The Fairgrounds Casino was built by a fellow named Lynn Welcher in 1930 for $100,000 — an enormous sum in those days. The high cost came from innovative features like a teak and rosewood floor mounted on felt, which gave it the perfect "bounce" for dancing, and a remote-controlled $15,000 lighting system that flashed as many as 96 colored spotlights off the spinning ball. The lights were operated by a keyboard from the elevated orchestra stand.

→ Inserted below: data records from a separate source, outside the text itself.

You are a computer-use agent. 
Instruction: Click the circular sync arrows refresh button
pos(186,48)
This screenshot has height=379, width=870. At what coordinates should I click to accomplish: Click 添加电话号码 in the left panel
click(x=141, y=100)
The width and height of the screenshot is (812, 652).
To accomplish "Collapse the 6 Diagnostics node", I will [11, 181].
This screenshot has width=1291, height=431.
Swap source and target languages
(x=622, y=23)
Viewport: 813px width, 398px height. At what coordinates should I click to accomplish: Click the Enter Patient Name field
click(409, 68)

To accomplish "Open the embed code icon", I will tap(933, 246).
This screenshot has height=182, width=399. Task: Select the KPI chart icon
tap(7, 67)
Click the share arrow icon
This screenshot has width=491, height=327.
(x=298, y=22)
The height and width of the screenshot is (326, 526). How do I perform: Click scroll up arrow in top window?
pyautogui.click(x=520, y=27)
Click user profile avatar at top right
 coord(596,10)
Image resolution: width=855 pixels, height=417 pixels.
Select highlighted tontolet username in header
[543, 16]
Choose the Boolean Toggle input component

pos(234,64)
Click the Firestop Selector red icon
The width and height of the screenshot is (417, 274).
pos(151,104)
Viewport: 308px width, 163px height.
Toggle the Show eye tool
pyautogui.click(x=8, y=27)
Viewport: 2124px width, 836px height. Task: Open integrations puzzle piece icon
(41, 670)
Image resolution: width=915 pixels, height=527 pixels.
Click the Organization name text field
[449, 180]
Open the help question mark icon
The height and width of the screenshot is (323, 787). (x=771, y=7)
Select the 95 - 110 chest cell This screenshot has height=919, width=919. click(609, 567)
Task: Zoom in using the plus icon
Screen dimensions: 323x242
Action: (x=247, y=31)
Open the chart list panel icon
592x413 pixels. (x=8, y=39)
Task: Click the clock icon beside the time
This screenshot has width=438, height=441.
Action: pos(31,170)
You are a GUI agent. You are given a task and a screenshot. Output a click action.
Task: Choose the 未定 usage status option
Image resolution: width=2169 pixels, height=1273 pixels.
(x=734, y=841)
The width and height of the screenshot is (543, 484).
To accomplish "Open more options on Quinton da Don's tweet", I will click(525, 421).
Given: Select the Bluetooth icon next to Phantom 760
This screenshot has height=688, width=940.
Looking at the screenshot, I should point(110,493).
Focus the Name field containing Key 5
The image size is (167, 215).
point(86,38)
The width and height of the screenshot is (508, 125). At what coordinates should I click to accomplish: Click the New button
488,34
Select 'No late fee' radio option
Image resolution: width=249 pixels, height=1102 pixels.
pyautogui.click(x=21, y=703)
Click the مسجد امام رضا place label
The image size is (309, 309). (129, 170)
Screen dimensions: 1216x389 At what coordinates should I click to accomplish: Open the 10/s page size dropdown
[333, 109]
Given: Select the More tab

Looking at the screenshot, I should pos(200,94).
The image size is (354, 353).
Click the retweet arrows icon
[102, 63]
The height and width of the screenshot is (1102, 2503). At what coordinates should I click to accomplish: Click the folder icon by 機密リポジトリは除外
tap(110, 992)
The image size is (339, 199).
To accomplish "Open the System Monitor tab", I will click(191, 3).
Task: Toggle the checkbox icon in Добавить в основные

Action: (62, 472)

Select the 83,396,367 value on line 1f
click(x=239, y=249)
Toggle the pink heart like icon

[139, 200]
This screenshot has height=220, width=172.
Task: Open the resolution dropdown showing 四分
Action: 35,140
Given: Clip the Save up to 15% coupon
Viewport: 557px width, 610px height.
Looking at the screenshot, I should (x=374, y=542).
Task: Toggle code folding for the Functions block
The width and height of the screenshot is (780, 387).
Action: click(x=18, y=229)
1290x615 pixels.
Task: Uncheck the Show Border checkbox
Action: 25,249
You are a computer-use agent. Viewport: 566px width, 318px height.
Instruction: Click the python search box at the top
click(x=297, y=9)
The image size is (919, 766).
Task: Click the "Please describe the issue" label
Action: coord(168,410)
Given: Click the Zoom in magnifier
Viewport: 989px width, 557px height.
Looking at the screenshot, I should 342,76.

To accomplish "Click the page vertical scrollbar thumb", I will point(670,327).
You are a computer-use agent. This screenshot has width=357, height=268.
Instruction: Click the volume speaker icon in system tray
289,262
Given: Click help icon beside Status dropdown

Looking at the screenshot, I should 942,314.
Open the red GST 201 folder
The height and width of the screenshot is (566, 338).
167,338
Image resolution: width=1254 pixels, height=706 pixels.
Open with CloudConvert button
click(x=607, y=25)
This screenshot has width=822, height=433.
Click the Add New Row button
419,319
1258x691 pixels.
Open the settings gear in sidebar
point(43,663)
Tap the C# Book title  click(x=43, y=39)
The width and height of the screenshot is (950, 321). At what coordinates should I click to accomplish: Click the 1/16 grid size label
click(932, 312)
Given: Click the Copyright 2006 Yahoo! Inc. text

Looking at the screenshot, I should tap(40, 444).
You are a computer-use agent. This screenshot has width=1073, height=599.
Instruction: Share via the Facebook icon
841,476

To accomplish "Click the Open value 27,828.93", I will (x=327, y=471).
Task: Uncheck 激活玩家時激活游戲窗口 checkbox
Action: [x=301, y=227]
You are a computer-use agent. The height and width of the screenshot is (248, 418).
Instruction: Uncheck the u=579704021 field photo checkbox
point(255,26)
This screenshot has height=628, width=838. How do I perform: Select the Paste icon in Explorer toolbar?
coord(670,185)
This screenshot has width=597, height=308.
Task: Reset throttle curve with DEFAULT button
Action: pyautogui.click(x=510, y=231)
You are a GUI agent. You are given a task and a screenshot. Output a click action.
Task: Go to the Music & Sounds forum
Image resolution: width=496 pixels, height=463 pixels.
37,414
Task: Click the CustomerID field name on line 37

Louis Armstrong, Kay Starr, the Alabama Crimsons, Ted Weems, and other big names performed here, which hosted public dances every Friday and Saturday night. The Casino thrived for two decades. In the 1950s, when big bands were losing their audiences, it was handed over to the Memphis Park Commission for just $12,000. The new manager, Dick Morton, began a new policy — no alcohol. "We believe there are lots of people of all ages," he told the Memphis Press-Scimitar, "who don't drink but do dance, and would love to have a place where they won't be bumped around by a bunch of drunks."
Although he didn't mention the Lauderdales by name, we knew he was talking about our family.
People gradually lost interest in the old Casino; I don't really know why. The music stopped, and the park commission turned the place into a public basketball arena. Finally, the fire marshall decided the ramshackle structure was a fire hazard. The Showplace of the South, as it was called, was torn down in the summer of 1963.
These vintage postcards (click on each image to enlarge it) show how the place looked in 1933, according to a date scribbled on the back of one of the cards. The hand-coloring on these things is rarely accurate, but gosh-a-mighty just look at that wonderful interior. Whoever called the Fairgrounds Casino "The South's Most Beautiful Ballroom" may have been right.
And I wonder what happened to that giant crystal ball?
Memphis lost two of its "lions" this past weekend. Everybody knows about the contributions of Rendezvous founder Charlie Vergos, but even though his name may not be a household word here, many of us benefited from the contributions of my pal Tom Turner.
Born in 1924 in Atlanta, Tom attended Georgia Tech, served in the U.S. Army Air Corps, and then moved to Memphis. He was a division manager of Buckeye Cellulose, but that was just his day job. In his spare time, he was actively involved in an astonishing number of organizations: the Volunteer Center of Memphis, Christian Brothers University, Agricenter International, Blue Shield / Blue Cross, the Rotary Club, the Memphis & Shelby County Airport Authority, LeMoyne-Owen College, MIFA, Goals for Memphis, the Salvation Army — oh, the list goes on and on.
I knew Tom and was proud to call him a friend. He was a true gentleman and scholar in every sense of the word and will be missed by many.
He was laid to rest this morning in Memorial Park. My sincere condolences to his loving family and many friends.
I had just found an interesting old news tidbit on Charlie just a few days ago, and I guess there's no better time to share it.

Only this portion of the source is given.